While the program continues to evaluate fixes for problems already identified, and to test multiple blocks of mission-system software concurrently, it is pushing ahead into new areas of testing. “From a flight-test perspective, there are two priorities this year: complete weapons verification and high alpha [angle of attack],” says Tom Burbage, Lockheed Martin F-35 program integration executive vice president and general manager.

“We are using 18 aircraft to conduct the equivalent of three development flight-test programs and one mission-system program,” says J.D. McFarlan, F-35 test and verification vice president. “We expect it to eventually include 8,000 flights and 60,000 test points. So far we've collected 22,000 of those, so we are around 36% through the test program.”
Across the three variants, there are 12 aircraft in the flight-sciences test fleet. Another four are assigned to mission-systems testing, with two more—Stovl production aircraft BF-17 and -18—about to join and complete the flight-test stable based at Edwards AFB, Calif., and NAS Patuxent River, Md. Together they had logged 4,243 flight hours by Jan. 7, with the Stovl aircraft logging 1,309 of those hours and conducting 381 vertical landings.

Tests to clear the F-35A “clean wing” flight envelope for the Block 2B initial combat capability—to Mach 1.6/700 kt airspeed, 9g maneuvers and 40,000-ft. altitude (see F-35 Capability Plan table)—are wrapping up. The next step will be to clear the envelope with internal weapons-bay doors open, he says. Release of the Block 2B envelope is planned for mid-2015. Expanding the flight envelope to 50,000 ft. for the Block 3F full combat capability is planned for 2016, when development testing is scheduled to finish.

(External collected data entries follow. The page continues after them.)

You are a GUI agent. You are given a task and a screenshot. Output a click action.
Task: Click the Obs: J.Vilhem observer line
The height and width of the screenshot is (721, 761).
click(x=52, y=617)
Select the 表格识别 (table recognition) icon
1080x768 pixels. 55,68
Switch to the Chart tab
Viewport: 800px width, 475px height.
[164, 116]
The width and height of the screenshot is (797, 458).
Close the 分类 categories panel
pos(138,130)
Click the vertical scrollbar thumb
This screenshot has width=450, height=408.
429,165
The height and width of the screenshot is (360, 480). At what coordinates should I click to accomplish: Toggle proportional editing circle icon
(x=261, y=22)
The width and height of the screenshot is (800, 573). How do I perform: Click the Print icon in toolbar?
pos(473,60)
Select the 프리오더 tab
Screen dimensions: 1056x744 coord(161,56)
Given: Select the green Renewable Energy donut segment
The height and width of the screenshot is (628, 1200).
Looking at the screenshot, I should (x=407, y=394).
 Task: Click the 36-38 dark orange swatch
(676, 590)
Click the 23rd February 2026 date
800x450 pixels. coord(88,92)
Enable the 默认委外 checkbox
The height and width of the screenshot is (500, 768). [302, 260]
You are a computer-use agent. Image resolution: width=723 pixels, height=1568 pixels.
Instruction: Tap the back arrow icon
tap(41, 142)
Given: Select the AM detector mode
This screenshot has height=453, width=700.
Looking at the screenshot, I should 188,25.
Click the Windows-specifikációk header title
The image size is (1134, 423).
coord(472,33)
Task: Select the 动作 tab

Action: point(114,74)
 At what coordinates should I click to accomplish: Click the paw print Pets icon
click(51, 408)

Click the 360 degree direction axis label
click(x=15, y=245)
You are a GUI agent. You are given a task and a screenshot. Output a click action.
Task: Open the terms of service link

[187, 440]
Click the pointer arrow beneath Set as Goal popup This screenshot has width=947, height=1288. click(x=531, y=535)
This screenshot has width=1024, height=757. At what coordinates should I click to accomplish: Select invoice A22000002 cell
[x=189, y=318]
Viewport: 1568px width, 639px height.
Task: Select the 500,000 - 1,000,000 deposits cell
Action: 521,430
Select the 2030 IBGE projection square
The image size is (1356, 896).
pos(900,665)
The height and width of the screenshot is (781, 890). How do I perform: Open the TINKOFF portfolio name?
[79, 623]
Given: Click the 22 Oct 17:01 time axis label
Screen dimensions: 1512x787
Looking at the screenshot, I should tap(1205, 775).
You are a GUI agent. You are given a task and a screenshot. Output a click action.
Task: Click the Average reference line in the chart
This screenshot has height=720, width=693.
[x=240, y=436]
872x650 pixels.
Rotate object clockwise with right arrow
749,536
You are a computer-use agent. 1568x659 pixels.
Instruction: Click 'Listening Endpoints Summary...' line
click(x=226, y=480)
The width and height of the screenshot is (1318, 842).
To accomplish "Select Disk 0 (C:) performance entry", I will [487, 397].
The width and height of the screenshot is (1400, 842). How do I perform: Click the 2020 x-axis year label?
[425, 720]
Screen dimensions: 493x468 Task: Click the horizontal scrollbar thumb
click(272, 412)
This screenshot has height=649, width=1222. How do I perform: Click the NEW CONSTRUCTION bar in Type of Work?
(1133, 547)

The flight-sciences sortie rate is ahead of plan for the F-35B and C, but behind for the A, says the DOT&E. There are high-speed/high-altitude restrictions on all three variants caused by the tail scorching. New surface coatings have been flown unsuccessfully, so a new skin design will be tested on CTOL aircraft AF-2 early this year, according to the report.

High angle-of-attack testing is underway at Edwards AFB using aircraft AF-4 equipped with a spin-recovery parachute. Where the F-16 is limited to 26 deg. alpha by its fly-by-wire flight-control system, the F-35's limiter is set at 50 deg. and the aircraft has been flown to 73 deg. to ensure there is sufficient pitch authority. “We have to really slow down to get those pitch conditions—100 kt at 40,000 ft.,” says McFarlan. “Pilots are pleased with the ability to get the nose down from high angle of attack.”

The control system is designed to prevent departure from controlled flight at high alpha. In tests now beginning, the prevention feature is turned off, the aircraft forced to depart and the system turned back on to ensure it recovers the aircraft. The ultimate goal is to demonstrate safe recovery from a flat spin, with the chute as a backup. After completing these tests, they will be repeated with the spin chute removed. High-alpha testing on the F-35B will begin this year.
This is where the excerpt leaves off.